SUBJECT: Mathematics
TOPIC: Vector Addition
DESCRIPTION: A set of problems dealing with vector addition.
CONTRIBUTED BY: Carol Hodanbosi
EDITED BY: Jonathan G. Fairman - August 1996

Purpose:

A vector is a quantity that has both magnitude, or size, and direction. Forces can be represented by vectors, since they have both a size and direction of action. Below is an example of a mass supported by two cables. If the mass is not moving, all the forces acting on the mass are considered to be balanced.
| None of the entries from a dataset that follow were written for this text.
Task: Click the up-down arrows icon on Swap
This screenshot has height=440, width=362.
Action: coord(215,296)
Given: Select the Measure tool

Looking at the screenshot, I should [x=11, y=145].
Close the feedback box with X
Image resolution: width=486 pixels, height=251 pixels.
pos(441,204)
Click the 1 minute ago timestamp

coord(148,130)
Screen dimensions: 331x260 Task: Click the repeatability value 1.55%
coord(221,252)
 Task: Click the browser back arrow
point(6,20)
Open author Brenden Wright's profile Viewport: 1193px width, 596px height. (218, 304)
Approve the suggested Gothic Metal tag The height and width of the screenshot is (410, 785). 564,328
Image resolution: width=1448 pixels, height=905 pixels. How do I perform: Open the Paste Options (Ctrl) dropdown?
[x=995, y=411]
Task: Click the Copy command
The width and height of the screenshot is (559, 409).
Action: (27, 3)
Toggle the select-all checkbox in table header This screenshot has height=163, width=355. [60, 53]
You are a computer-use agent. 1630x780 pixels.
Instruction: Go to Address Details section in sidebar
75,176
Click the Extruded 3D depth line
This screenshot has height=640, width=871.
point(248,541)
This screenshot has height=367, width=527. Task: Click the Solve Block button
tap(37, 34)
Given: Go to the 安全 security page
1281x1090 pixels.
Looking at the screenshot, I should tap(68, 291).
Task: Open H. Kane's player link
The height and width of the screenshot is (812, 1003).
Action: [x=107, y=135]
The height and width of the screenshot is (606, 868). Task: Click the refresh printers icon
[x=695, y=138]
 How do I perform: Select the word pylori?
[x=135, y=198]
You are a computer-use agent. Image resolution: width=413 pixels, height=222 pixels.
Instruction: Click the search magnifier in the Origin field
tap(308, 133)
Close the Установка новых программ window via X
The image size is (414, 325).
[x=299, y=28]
You will investigate each of the forces acting on the mass and compare their relationships.

Diagram of a weight suspended by two wires from a frame. Weight is labeled F.


Fw represents the weight of the object. It is found by mulitplying its mass by gravity. That is, Fw = m * g, where g equals 9.8 m/s2. This force is directed downward.

 

Exercises:

  1. If the object represented by F has a mass of 4.8 kilograms, find its weight.
    (answer)

  2. What direction is the weight of the object acting? Draw this vector through the center of mass of F .
    (answer)

  3. The lines CB and CA are vector quantities that are supporting and acting opposite the object F . Draw a line through point C parallel to the base support. Measure the angle between CB and the line just drawn.

    Since vectors CB and CA are not acting parallel or perpendicular to the base of the stand, it is helpful to find the components of each of these vectors. Components are vectors that combine vectorally to form the resultant vector, in this case CB or CA . For example, to find the components of CA or CB one first needs to find the angle that vector forms with the horizontal line, angle ACD or angle BCE , see diagram below.

    A vector diagram. C is the axis point, A is above C and 35 degrees to the left. B is above
 C and 35 degrees to the right. F is directly below C, D is below A, and E is below B. C,D and
 E form a straight horizontal line.

    To find components of vector CB , form a right triangle with CB as the hypotenuse. Since CB is a vector, or a ray, one will be selecting a fixed portion of CB . Recall the trigonometric functions of the sine (side opposite/ hypotenuse) and the cosine (side adjacent / hypotenuse). The sine of angle BCE would equal side BE/CB , while the sine of angle ACD = AD/ AC .
    Let's assume that the angle ACD and angle BCE are both 35° and that the weight represented by vector CF is 100 newtons. Since the weight is static, and not moving, we can assume all the forces are balanced. The vector represented by CE (to the right) must be balanced by the vector CD (to the left).The downward force of the weight represented by CF must be balanced by the two upward forces DA and EB . Since the two right triangles have two congruent angles (35°) and two congruent sides, (FD and CE ) the two triangle are congruent (Leg, Acute angle).
    Because DA + EB = CF then DA = EB = 50 newtons.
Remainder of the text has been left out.